━━ THE RECORDS ━━
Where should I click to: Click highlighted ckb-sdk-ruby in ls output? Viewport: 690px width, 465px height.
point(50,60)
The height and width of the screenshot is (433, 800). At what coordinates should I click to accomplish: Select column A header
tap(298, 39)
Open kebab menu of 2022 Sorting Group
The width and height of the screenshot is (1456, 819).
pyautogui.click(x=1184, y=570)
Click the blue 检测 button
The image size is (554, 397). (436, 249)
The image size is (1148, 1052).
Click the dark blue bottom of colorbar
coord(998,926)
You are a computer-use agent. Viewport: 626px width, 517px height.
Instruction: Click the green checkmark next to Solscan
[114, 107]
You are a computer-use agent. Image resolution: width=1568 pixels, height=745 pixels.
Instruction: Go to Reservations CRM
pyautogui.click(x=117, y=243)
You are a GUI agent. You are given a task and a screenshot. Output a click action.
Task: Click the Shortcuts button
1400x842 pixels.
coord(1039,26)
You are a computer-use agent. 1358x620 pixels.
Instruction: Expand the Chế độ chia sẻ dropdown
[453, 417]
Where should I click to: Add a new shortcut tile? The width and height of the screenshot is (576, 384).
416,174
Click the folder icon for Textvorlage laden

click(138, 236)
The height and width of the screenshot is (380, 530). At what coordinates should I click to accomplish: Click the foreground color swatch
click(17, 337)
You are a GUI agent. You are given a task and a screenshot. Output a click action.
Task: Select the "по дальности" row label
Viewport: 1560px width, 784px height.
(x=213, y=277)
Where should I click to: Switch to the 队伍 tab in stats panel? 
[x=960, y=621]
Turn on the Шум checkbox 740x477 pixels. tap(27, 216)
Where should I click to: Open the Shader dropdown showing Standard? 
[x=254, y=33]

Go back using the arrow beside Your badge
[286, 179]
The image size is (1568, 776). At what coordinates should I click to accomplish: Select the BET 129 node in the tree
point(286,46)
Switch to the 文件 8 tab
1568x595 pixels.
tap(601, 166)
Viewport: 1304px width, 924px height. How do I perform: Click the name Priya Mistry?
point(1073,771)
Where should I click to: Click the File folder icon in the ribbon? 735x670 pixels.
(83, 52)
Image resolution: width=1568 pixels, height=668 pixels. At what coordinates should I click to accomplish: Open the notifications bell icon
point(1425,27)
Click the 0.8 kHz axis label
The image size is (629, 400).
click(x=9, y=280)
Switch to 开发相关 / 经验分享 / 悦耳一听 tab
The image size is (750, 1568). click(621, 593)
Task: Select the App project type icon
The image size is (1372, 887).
━━━
**PROBLEM DETAILS:** Rewrite all of the material above, swapping every "Viewport" for "Window" and changing nothing else.

**REPLY:**
Where should I click to: Click highlighted ckb-sdk-ruby in ls output? Window: 690px width, 465px height.
point(50,60)
The height and width of the screenshot is (433, 800). At what coordinates should I click to accomplish: Select column A header
tap(298, 39)
Open kebab menu of 2022 Sorting Group
The width and height of the screenshot is (1456, 819).
pyautogui.click(x=1184, y=570)
Click the blue 检测 button
The image size is (554, 397). (436, 249)
The image size is (1148, 1052).
Click the dark blue bottom of colorbar
coord(998,926)
You are a computer-use agent. Window: 626px width, 517px height.
Instruction: Click the green checkmark next to Solscan
[114, 107]
You are a computer-use agent. Image resolution: width=1568 pixels, height=745 pixels.
Instruction: Go to Reservations CRM
pyautogui.click(x=117, y=243)
You are a GUI agent. You are given a task and a screenshot. Output a click action.
Task: Click the Shortcuts button
1400x842 pixels.
coord(1039,26)
You are a computer-use agent. 1358x620 pixels.
Instruction: Expand the Chế độ chia sẻ dropdown
[453, 417]
Where should I click to: Add a new shortcut tile? The width and height of the screenshot is (576, 384).
416,174
Click the folder icon for Textvorlage laden

click(138, 236)
The height and width of the screenshot is (380, 530). At what coordinates should I click to accomplish: Click the foreground color swatch
click(17, 337)
You are a GUI agent. You are given a task and a screenshot. Output a click action.
Task: Select the "по дальности" row label
Window: 1560px width, 784px height.
(x=213, y=277)
Where should I click to: Switch to the 队伍 tab in stats panel? 
[x=960, y=621]
Turn on the Шум checkbox 740x477 pixels. tap(27, 216)
Where should I click to: Open the Shader dropdown showing Standard? 
[x=254, y=33]

Go back using the arrow beside Your badge
[286, 179]
The image size is (1568, 776). At what coordinates should I click to accomplish: Select the BET 129 node in the tree
point(286,46)
Switch to the 文件 8 tab
1568x595 pixels.
tap(601, 166)
Window: 1304px width, 924px height. How do I perform: Click the name Priya Mistry?
point(1073,771)
Where should I click to: Click the File folder icon in the ribbon? 735x670 pixels.
(83, 52)
Image resolution: width=1568 pixels, height=668 pixels. At what coordinates should I click to accomplish: Open the notifications bell icon
point(1425,27)
Click the 0.8 kHz axis label
The image size is (629, 400).
click(x=9, y=280)
Switch to 开发相关 / 经验分享 / 悦耳一听 tab
The image size is (750, 1568). click(621, 593)
Task: Select the App project type icon
The image size is (1372, 887).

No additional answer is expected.